Отблевался до лопнувших в глазах сосудов и рухнул в нечистую постель – такой же нечистый.
В мозгу резануло молнией возмездия, он глухо охнул и отключился…
Через два часа в голове вновь вспыхнуло. В его сознании вдруг явился огромный кот, полосатый и с большими яйцами, которые животина бесстыдно вылизывала длинным розовым языком. Котяра мурлыкал басом и, довольный, казалось, тащился от жизни. От неожиданной ненависти кишки вскипели плавленым свинцом – ты не охерел ли, блядь, в чужой квартире! – неожиданно проворно повернулся на бок, схватил полосатое мурло за задние лапы и что есть силы швырнул незваного кота о стену. Звук удара плоти о бетон был неприятным, словно человек упал с высоты на асфальт, на мгновение запахло кровью, но тотчас тишина в помещении восстановилась и призрачное существо его вновь погрузилось в небытие.

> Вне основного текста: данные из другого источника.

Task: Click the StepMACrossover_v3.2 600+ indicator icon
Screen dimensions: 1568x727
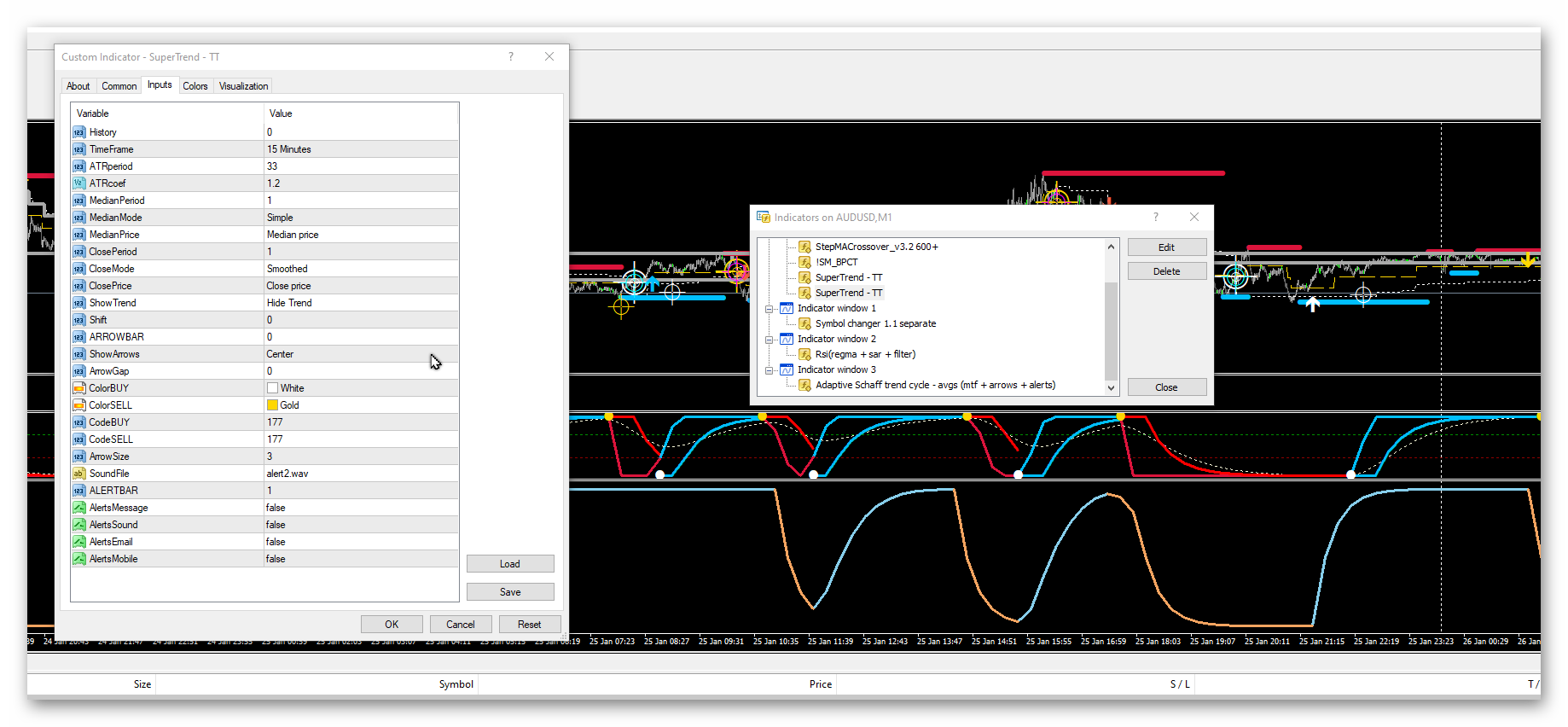Action: click(804, 247)
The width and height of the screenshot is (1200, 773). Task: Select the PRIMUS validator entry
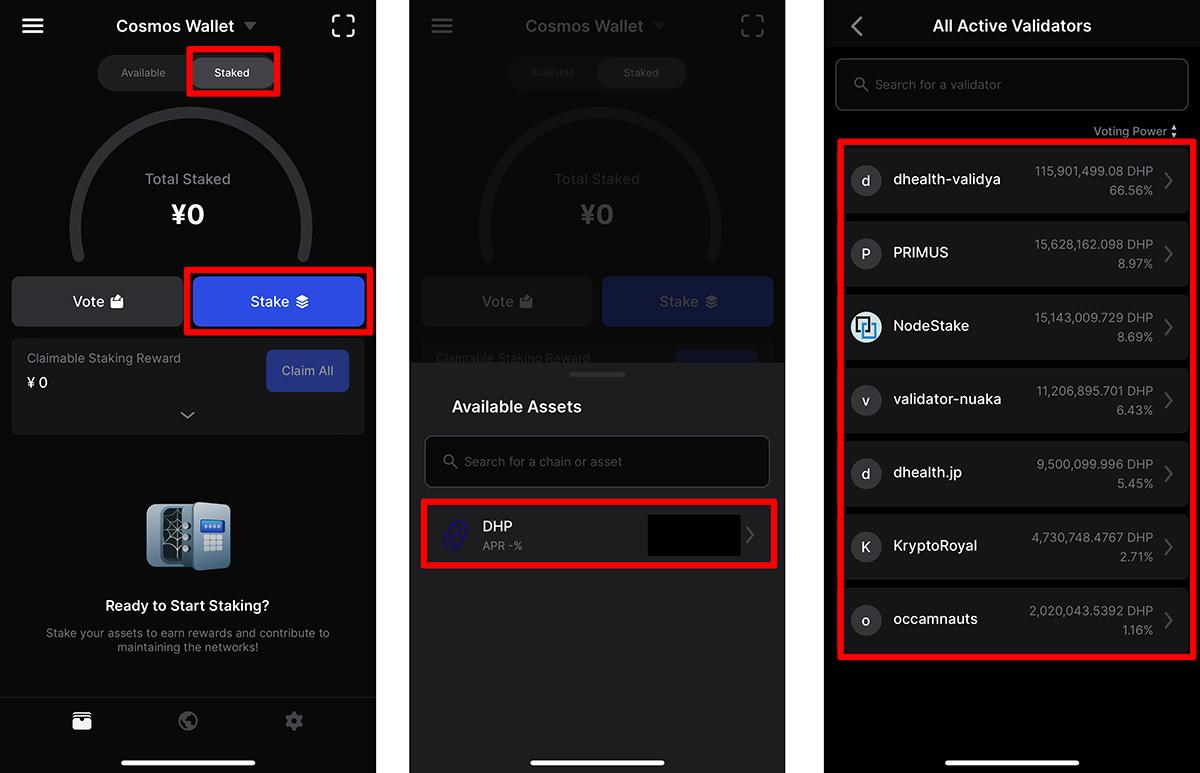click(1016, 253)
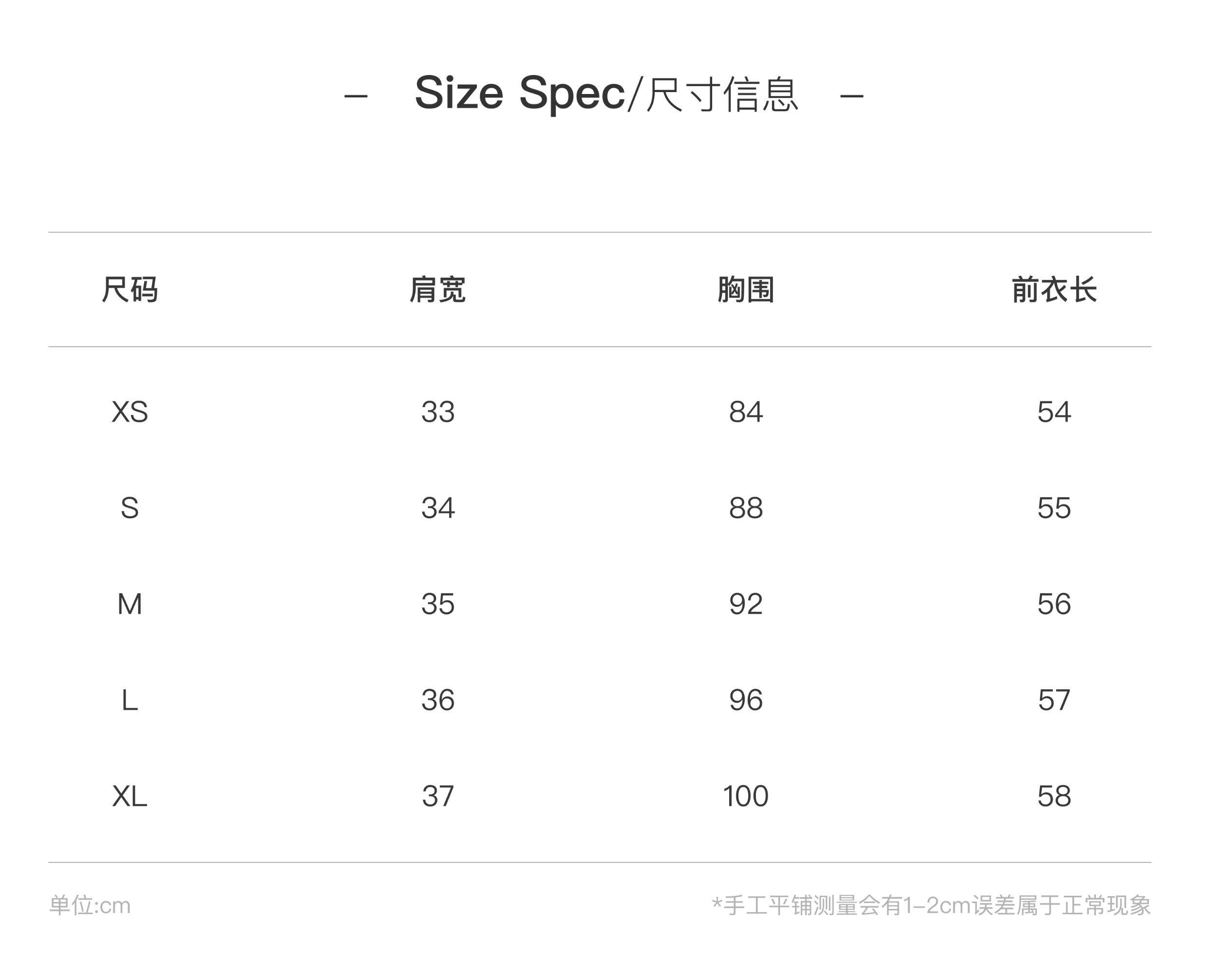Image resolution: width=1208 pixels, height=980 pixels.
Task: Click the 前衣长 column header
Action: pos(1054,290)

Очухавшись часам к четырем полумертвой скотиной, уже тогда, когда начало темнеть от паскудного зимнего времени, отупелый, он побрел в ванную, где долго стоял под душем и тер уперто пальцем зубы, хотя щетка в стакане стояла здесь же, в двадцати сантиметрах. Голый, шатаясь от стены к стене, возвратился в комнату, глотнул из заварного чайника горькие, с плесенью, опивки и увидел на стене большое с брызгами крови и мозгов пятно. Под ним лежала мертвая тощая кошка Марта, которую ему оставила голубоглазая девушка Серафима. Он сел на стул и положил мятое лицо в пухлые ладони. Он не думал о мертвой кошке Марте, а вспоминал глаза своей далекой любви, растворившейся где-то там, в будущем, где его никогда не будет.
– Сука!
Он завернул Марту в полотенце и спустил в мусоропровод. Вернулся, посмотрел на окровавленную стену, вдруг опустился на пол, лег, поджав ноги, и завыл. Выл… Кричал, жалея себя… Тарабанили в стену соседи… Потом, обессиленный, заснул – а проснулся, оборотившись кошкой Мартой. Вздернув ушами, он услышал, как входит в замок ключ, вскочил, загнул хвост кренделем, выгнул от опасности спину, затем его повело боком и он спрятался от пьяного хозяина, юркнув под кровать. Следом проскользнул мимо ключ от входной двери… Он словно по-человечьи точно знал, что сегодня умрет, запущенный бейсбольным мячом в стену вместе со своими галлюцинациями о коте с большими яйцами.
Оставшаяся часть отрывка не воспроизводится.